If you want to keep improving though, you can get regular feedback for it. There are platforms like Journaly where you can write in a foreign language and get free corrections. You can even ask them to make modifications to improve native-likeness.
I’ve done this for Japanese on and off for years. I’ve also been using my articles online as a way to get direct and (sometimes) harsh feedback on my English. Editors don’t care whether you’re native or not. What they want is to have clear articles. This means I’ve gotten corrections on some clunky sentences that felt perfect to me.
When you’re just “too” good, it’s easy to rest on your laurels. If you want to keep improving, get feedback. Improving details is matters a lot more now.
Teach the Language
There’s no better way to learn something than to teach it. And you don’t even need to make it your profession.
You can help friends who want to learn the same language. You can answer questions on different forums as if you were a native speaker. You can become a tutor on platforms like Amazy.
Teaching a language forces you to make your knowledge of the language even more reliable because there are people counting on you. It increases accountability when nothing else works.
Learning a new language is fun. Improving from the intermediate to the advanced level is challenging but rewarding. Going the extra step and increasing your level higher than “mastery” feels incredible.
Whether you decide to go that extra step or not is your choice. You don’t have to. But if you’ve reached such a high level already, I’m sure you love the language enough to keep going.
What do you do to improve your level, if you are already advanced?
Have you ever taught advanced students? What are the difficulties? How is it different from teaching lower levels?
Hello! My name is Svetlana, I have been teaching English for over 10 years. I have a CELTA certificate and did intensive English courses in London and Oxford.
Teaching advanced students might be easier in some ways and much more challenging in others - they are likely to be much more self-motivated, meanwhile, they might tend to avoid complex grammar structures and it can be tricky to find outstanding authentic materials.
Advanced students have several years under their belts of studying the language so they can easily demonstrate fluency in English, as well as they have considerable expertise in grammar and they are ready to tell you any rule you ask them for. However, they tend to use more basic grammar especially when they are really into the topic and eager to share their ideas with you on it or they sometimes can just speak on auto-pilot. So, it seems to me it is crucial to master complex grammar because it will gain students’ confidence in using more interesting and complex language. A teacher just needs to tap into what students already know and expand upon it. For instance, learners are already aware of Conditionals, so a teacher’s role is to drill them as much as possible using speaking cards and during two weeks draw students’ attention to them in all texts, videos, and songs which they have. So, the main objective is to draw out knowledge students already have and focus on mastering skills.

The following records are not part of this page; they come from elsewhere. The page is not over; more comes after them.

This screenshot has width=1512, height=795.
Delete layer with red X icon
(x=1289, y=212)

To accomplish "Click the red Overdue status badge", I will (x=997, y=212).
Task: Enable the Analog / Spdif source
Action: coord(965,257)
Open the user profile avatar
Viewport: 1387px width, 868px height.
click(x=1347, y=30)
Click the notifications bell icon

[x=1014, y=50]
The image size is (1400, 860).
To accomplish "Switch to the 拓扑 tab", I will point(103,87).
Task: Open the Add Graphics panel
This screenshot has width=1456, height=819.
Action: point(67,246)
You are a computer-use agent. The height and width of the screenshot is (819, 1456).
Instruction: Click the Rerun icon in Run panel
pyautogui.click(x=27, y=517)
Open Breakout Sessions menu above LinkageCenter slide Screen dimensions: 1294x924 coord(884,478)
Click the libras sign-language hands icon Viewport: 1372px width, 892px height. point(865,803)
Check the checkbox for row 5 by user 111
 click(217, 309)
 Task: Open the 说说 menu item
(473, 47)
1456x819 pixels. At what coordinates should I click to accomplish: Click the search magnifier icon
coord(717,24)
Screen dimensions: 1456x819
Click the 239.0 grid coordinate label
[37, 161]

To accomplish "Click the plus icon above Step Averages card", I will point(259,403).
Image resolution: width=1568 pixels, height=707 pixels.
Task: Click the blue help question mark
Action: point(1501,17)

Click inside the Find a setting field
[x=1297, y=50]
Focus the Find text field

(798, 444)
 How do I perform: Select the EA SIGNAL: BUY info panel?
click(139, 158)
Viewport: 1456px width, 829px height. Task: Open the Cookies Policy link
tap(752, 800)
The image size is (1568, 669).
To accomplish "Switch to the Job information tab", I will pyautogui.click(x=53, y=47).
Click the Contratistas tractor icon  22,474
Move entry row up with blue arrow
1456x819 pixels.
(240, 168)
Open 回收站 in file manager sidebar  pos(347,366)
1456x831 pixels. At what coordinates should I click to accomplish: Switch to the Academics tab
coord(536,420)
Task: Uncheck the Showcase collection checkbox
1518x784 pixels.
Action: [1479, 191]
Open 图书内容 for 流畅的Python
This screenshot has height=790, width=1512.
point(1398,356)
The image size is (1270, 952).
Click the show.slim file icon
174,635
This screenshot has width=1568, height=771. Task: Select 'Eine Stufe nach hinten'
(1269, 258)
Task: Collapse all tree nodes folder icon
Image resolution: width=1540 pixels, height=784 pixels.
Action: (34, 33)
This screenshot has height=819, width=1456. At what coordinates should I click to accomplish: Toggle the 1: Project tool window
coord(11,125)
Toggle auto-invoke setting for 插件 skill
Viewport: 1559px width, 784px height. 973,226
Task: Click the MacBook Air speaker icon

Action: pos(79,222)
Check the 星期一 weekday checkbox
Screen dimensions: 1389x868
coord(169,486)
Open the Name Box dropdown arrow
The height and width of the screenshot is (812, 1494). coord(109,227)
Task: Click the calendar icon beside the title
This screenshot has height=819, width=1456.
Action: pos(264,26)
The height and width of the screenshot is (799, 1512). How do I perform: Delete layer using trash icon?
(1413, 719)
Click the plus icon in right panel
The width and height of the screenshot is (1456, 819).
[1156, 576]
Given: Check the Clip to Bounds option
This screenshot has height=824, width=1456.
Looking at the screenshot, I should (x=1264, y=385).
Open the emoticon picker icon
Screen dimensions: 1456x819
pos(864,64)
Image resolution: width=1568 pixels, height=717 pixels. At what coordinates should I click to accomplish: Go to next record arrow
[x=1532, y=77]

At the advanced level, the formal ELS books might seem deadly dull and now students are absolutely ready to throw themselves into ‘real’ English. Of course, they had previous experience of working with authentic materials but now we have a great chance to squeeze everything possible from the text or video. Choosing the topics, which meet students’ interests and needs, can boost their motivation and help them to encounter vocabulary that they might need in their real life. As for me, I am really into the Guardian articles and different youtube bloggers. I always prepare a set of new vocabulary in Quizlet and a bunch of tasks for any authentic materials to work more productively on them. Moreover, we start every lesson with brushing up on the vocabulary from the previous one.
I am a great fan of working with Advanced students because it motivates me to search for appropriate, thought-provoking, and sparkling materials that will no doubt expose my students to new insights and culture.